De laatste grote ééncilinder
Een veel algemenere klacht betrof de “styling” die nog afkomstig was uit de jaren ’50. De Sanglas-directie begreep dat hier iets aan gedaan moest worden en op de motorshow in Parijs, in oktober 1973, werd een nieuw model, de 400E aan het publiek gepresenteerd. De jaren ’50-stijl was verdwenen en vervangen door een moderne uitstraling die helemaal “up to date” was. De letter “E” betekende “Electrico” en was een aanduiding voor de elektrische starter. Om de startmotor rond te trekken was een zware accu gemonteerd. Volgens de eisen des tijds was de 400 uitgerust met een 12-volt (gelijkstroom)installatie, Lucas richting aanwijzers, een strakke voorvork zonder stofhoezen, een moderne tank, een toerenteller, verschillende controlelampjes, een afsluitbare buddyseat en chromen spatborden.

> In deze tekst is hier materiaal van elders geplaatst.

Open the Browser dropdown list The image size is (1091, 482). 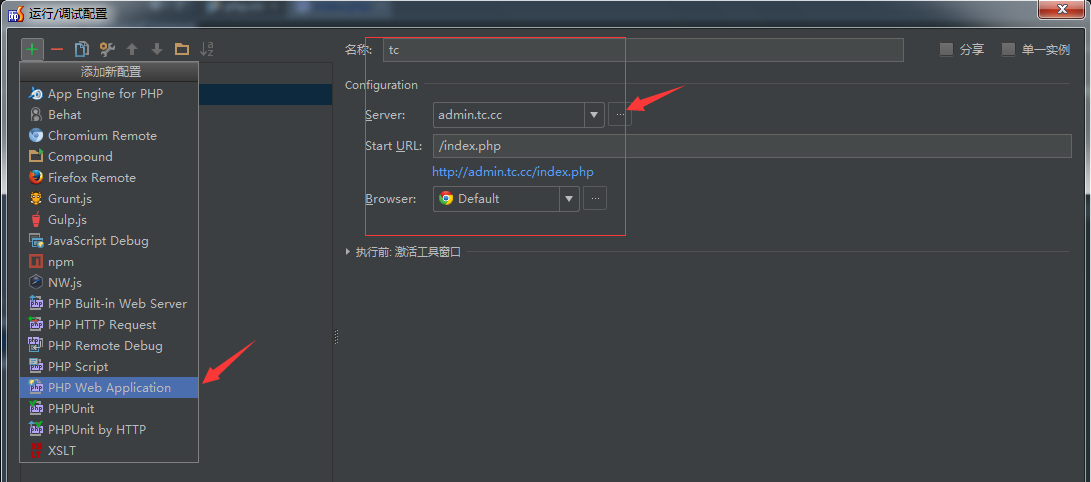point(569,199)
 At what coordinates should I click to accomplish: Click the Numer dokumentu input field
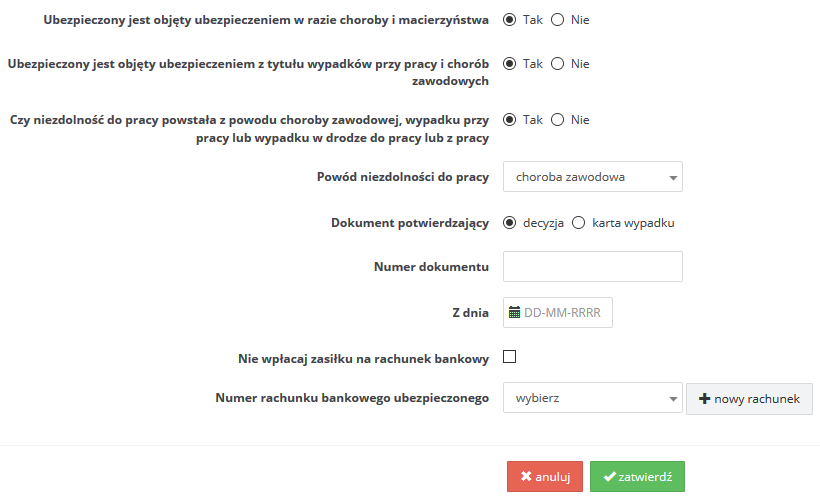tap(593, 267)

Ook veel kleine onderdelen waren van een chroomlaagje voorzien en met een helder blauwe tank en zijpanelen, gecombineerd met een zwart frame was deze Spaanse schone een heel aantrekkelijke motorfiets geworden. De fabriek was erg optimistisch en gaf een maximum snelheid van 160 km/uur op; in werkelijkheid kwam de naald van de snelheidsmeter niet verder dan 135.
Door de 400E werd Sanglas ook in het buitenland bekend en met deze machine kreeg de fabriek de kans te gaan exporteren. De Sanglas werd vrijwel onmiddellijk “de laatste grote ééncilinder” genoemd en dat was grotendeels waar. BSA, die de laatste Engelse ééncilinders bouwde, bestond niet meer, de Yamaha XT500 moest nog op papier worden gezet en Aermacchi/Harley-Davidson en Ducati hadden al plannen om hun 350/450 cc motoren uit productie te nemen, hetgeen in 1974 geschiedde.